The two researchers point out that Schwarz’s networking activities were “of enormous importance” for the festival and his contribution to Berlin then being seen de facto on a par with the festivals in Cannes and Venice “can hardly be overestimated.” (2)
Summarising the findings of their research, Malycha and Knoll suggest that the sources analysed relating to Schwarz’s biography “do not paint the picture of a convinced or even fanatical National Socialist, but rather that of a career-minded and thus opportunistic technocrat and multi-functionalist in the Nazi cultural apparatus.”
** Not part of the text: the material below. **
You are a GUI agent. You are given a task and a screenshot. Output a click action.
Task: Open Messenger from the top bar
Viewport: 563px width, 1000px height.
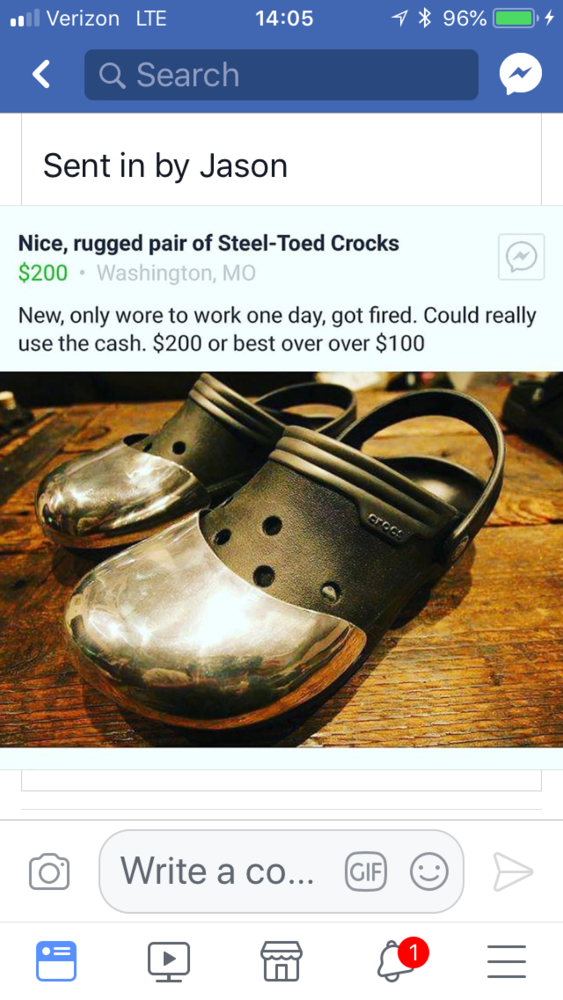pyautogui.click(x=520, y=74)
While the available documents do not show “that Schwarz ever attempted to undermine the cultural policy agenda of the Nazi regime as he repeatedly stressed in his denazification proceedings”, he was nevertheless not alone in moves to conceal his role in the Nazi cultural apparatus and present himself as an apolitical film functionary and anti-fascist – as shown, for example, by the two recent studies on Alfred Bauer.
The study’s authors conclude that, “although Schwarz only rarely appeared personally as a propagandist of the National Socialist ideology of rulership, he made his contribution to the propagandistic – and in this case cultural-political –expansion of the Nazi regime in Europe through the medium of film whilst always regarding himself as being apolitical – and continued to do this after 1945.” (1)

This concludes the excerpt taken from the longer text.